Problem details: For every record below, write out an exact copy.

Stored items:
"""

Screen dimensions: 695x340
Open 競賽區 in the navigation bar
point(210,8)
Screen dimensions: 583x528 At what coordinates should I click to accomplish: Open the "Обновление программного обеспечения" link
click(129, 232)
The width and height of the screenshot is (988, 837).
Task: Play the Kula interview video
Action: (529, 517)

"""

Task response:
Screen dimensions: 695x340
Open 競賽區 in the navigation bar
point(210,8)
Screen dimensions: 583x528 At what coordinates should I click to accomplish: Open the "Обновление программного обеспечения" link
click(129, 232)
The width and height of the screenshot is (988, 837).
Task: Play the Kula interview video
Action: (529, 517)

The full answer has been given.